Maddalena Caterina Morano (15 November 1847 - 26 March 1908) was an Italian Roman Catholic professed religious who was a member of the Salesian Sisters. Morano served as an educator for her entire life believing it to be her vocation; she served as a catechist in addition to being an educator.

Morano was beatified in Catania on 5 November 1994 during the occasion of the visit of Pope John Paul II to two Sicilian cities.

==Life==
Maddalena Caterina Morano was born on 15 November 1847 as the sixth of eight children to Francesco Morano. Her father and older sister both died in 1855 after the death of five brothers.

The death of her father and six of her siblings meant that Morano became the sole breadwinner of the household. Her priest uncle guided her studies while she acted as the sole provider for the household. At the age of fourteen, the pastor of Buttigliera d'Asti opened an educational center for children and she was hired as a teacher.

In 1866 she graduated as a teacher and wanted to enter religious life but was denied this due to the dependence her surviving siblings and mother had on her. Despite this she worked for just over a decade until 1878 as a teacher in Montaldo; she also taught catechism in her local parish.

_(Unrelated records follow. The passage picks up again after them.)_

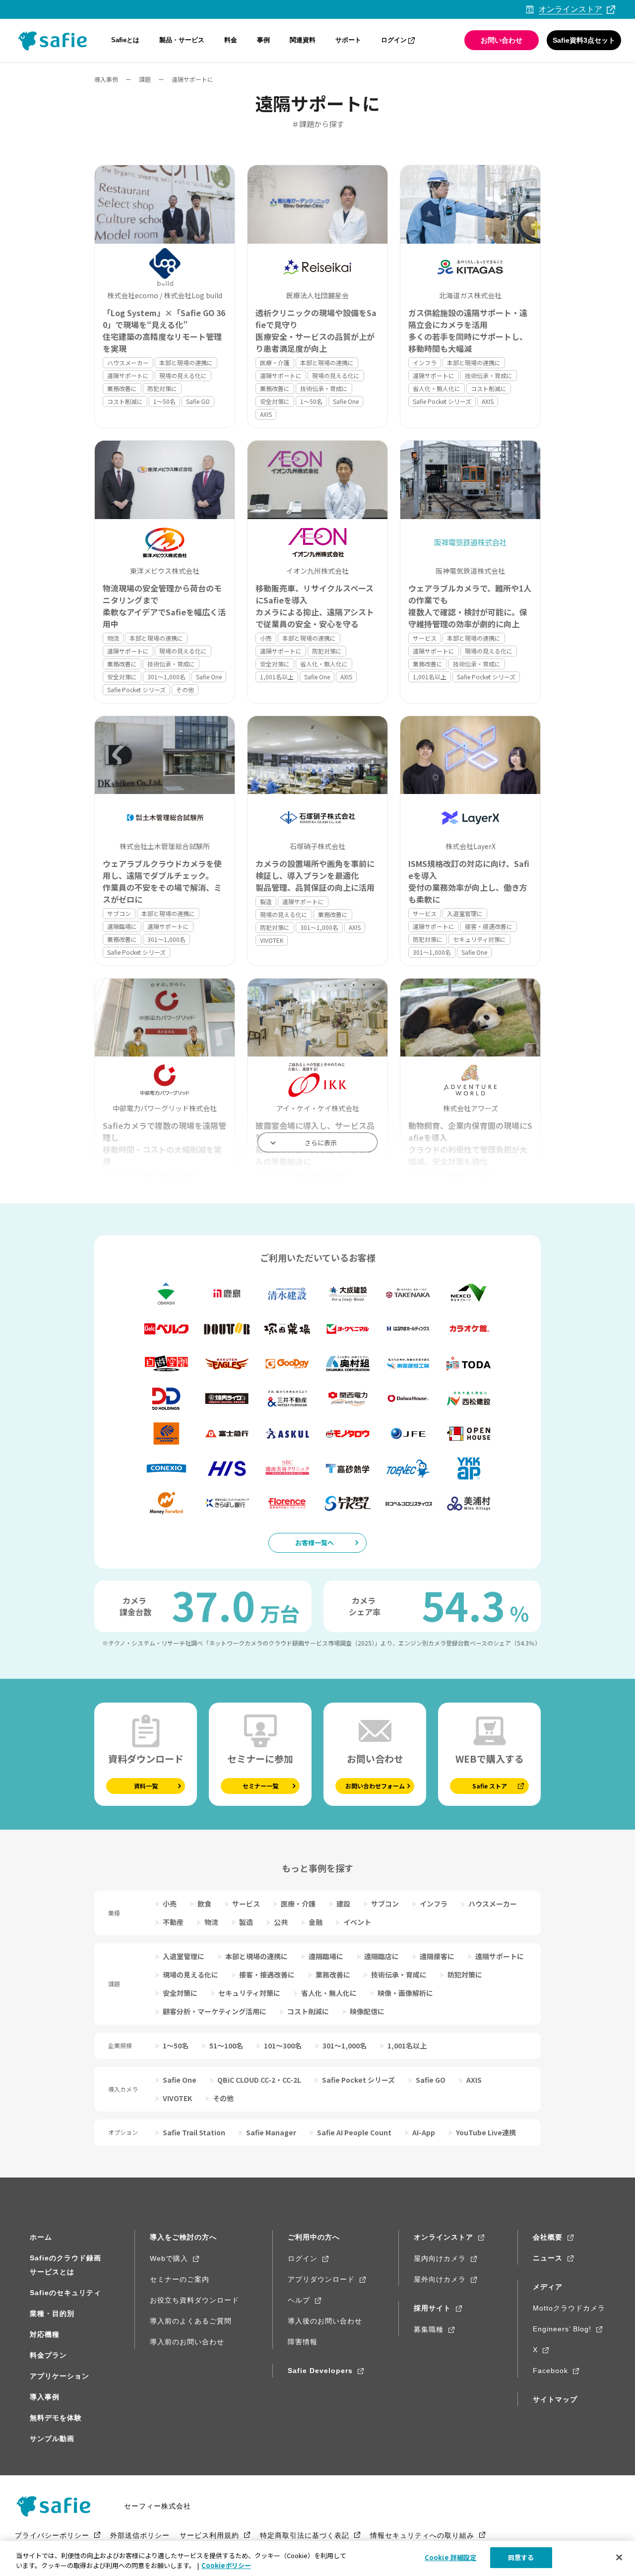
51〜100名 (226, 2045)
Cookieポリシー (226, 2565)
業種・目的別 (52, 2313)
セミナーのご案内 (179, 2279)
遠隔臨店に (381, 1956)
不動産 (173, 1922)
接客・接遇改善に (488, 926)
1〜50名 (164, 401)
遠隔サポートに (128, 375)
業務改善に (122, 388)
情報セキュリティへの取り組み (422, 2535)
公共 (281, 1922)
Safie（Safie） (57, 2506)
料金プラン (48, 2355)
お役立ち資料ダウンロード (194, 2300)
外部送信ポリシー (140, 2535)
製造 (266, 901)
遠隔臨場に (122, 926)
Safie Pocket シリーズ (442, 401)
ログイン (394, 40)
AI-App (423, 2132)
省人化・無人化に (436, 388)
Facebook (550, 2371)
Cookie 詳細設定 (450, 2557)
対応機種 (45, 2334)
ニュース (548, 2258)
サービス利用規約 (209, 2535)
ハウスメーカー (128, 362)
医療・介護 (275, 362)
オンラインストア (443, 2237)
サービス (425, 638)
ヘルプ (299, 2300)
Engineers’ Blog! (562, 2329)
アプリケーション (59, 2376)
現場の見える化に (183, 375)
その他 (185, 689)
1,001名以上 (277, 676)
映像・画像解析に (405, 1993)
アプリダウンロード (321, 2279)
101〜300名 (283, 2045)
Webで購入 (169, 2258)
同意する (521, 2557)
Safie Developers (320, 2371)
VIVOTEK (271, 940)
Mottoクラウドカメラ (569, 2308)
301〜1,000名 (166, 676)
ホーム (41, 2237)
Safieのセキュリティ (65, 2293)
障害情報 (303, 2342)
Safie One (346, 401)
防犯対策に (162, 388)
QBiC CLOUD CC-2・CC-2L (259, 2080)
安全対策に (275, 401)
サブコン (119, 913)
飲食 (204, 1904)
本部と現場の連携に (186, 362)
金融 (315, 1922)
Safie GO (198, 401)
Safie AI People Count (354, 2132)
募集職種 (429, 2329)
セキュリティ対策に (479, 939)
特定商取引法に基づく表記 (304, 2535)
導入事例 (106, 79)
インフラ (425, 362)
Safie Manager (271, 2132)
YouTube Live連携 (486, 2132)
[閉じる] (619, 2557)
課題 (145, 79)
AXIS (266, 414)
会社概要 (548, 2237)
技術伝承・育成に (324, 388)
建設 (343, 1904)
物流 (113, 638)
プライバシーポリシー (52, 2535)
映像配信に (367, 2011)
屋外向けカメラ (440, 2279)
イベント (357, 1922)
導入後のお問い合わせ (325, 2321)
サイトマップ (555, 2399)
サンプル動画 (52, 2439)
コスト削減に (125, 401)
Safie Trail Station (194, 2132)
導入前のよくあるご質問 (191, 2321)
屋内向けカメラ (440, 2258)
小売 (266, 638)
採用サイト (432, 2308)
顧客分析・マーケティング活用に (214, 2011)
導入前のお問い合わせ (187, 2342)
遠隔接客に (437, 1956)
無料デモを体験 (56, 2418)
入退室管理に (465, 913)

Morano confessed to her mother in 1877 that she wanted to become a nun but her mother could not support herself if Morano left her. At the age of 30, the Vincentians rejected her desire to become a cloistered nun. Morano had enough to insure her mother's future in 1878 and so made it a focus of her aspirations to enter the religious life.

John Bosco accepted her in joining the Salesians and she made her solemn profession on 4 September 1879; the two met as Morano was walking to Buttigliera d'Asti. Bosco dissuaded her from being a cloistered nun and asked Giovanni Cagliero to invite her into Bosco's order. She made her perpetual vows in 1880. In 1881 - at the request of the Archbishop of Catania - tasked her with new work where she would teach as well as wash and cook.

In 1881 she travelled to Trecastagni in Catania and took charge of an existing institute for women; she instilled within it the principles of the Salesians of Don Bosco and the Salesian Sisters. She also opened new homes and set up after-school activities in addition to training new teachers.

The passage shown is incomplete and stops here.